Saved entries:
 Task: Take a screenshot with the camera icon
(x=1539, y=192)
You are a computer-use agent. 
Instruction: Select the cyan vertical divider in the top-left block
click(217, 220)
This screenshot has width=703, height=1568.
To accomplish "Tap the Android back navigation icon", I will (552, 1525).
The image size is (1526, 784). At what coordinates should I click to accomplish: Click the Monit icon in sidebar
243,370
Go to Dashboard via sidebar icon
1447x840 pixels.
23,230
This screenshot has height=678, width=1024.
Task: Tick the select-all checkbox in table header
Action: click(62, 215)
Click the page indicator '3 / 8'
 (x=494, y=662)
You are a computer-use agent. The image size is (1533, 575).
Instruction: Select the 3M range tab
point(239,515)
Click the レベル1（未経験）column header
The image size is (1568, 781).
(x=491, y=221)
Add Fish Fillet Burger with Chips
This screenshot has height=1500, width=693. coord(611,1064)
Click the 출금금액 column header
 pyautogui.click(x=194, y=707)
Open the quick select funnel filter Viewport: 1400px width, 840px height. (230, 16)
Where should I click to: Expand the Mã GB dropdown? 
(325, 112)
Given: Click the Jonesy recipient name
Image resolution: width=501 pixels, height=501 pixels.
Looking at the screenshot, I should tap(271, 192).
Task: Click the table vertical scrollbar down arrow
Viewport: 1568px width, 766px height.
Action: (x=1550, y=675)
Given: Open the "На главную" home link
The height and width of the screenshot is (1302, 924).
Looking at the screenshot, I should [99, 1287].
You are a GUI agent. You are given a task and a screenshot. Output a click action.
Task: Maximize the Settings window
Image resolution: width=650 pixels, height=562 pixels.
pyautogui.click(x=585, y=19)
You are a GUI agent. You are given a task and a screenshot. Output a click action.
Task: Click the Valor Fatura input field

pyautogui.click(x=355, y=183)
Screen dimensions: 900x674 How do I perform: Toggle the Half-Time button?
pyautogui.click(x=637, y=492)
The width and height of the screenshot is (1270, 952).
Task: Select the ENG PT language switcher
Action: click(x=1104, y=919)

The task ▸ Your answer should be the full set of records above, restated exactly.

Answer box ▸
 Task: Take a screenshot with the camera icon
(x=1539, y=192)
You are a computer-use agent. 
Instruction: Select the cyan vertical divider in the top-left block
click(217, 220)
This screenshot has width=703, height=1568.
To accomplish "Tap the Android back navigation icon", I will (552, 1525).
The image size is (1526, 784). At what coordinates should I click to accomplish: Click the Monit icon in sidebar
243,370
Go to Dashboard via sidebar icon
1447x840 pixels.
23,230
This screenshot has height=678, width=1024.
Task: Tick the select-all checkbox in table header
Action: click(62, 215)
Click the page indicator '3 / 8'
 (x=494, y=662)
You are a computer-use agent. The image size is (1533, 575).
Instruction: Select the 3M range tab
point(239,515)
Click the レベル1（未経験）column header
The image size is (1568, 781).
(x=491, y=221)
Add Fish Fillet Burger with Chips
This screenshot has height=1500, width=693. coord(611,1064)
Click the 출금금액 column header
 pyautogui.click(x=194, y=707)
Open the quick select funnel filter Viewport: 1400px width, 840px height. (230, 16)
Where should I click to: Expand the Mã GB dropdown? 
(325, 112)
Given: Click the Jonesy recipient name
Image resolution: width=501 pixels, height=501 pixels.
Looking at the screenshot, I should tap(271, 192).
Task: Click the table vertical scrollbar down arrow
Viewport: 1568px width, 766px height.
Action: (x=1550, y=675)
Given: Open the "На главную" home link
The height and width of the screenshot is (1302, 924).
Looking at the screenshot, I should [99, 1287].
You are a GUI agent. You are given a task and a screenshot. Output a click action.
Task: Maximize the Settings window
Image resolution: width=650 pixels, height=562 pixels.
pyautogui.click(x=585, y=19)
You are a GUI agent. You are given a task and a screenshot. Output a click action.
Task: Click the Valor Fatura input field

pyautogui.click(x=355, y=183)
Screen dimensions: 900x674 How do I perform: Toggle the Half-Time button?
pyautogui.click(x=637, y=492)
The width and height of the screenshot is (1270, 952).
Task: Select the ENG PT language switcher
Action: click(x=1104, y=919)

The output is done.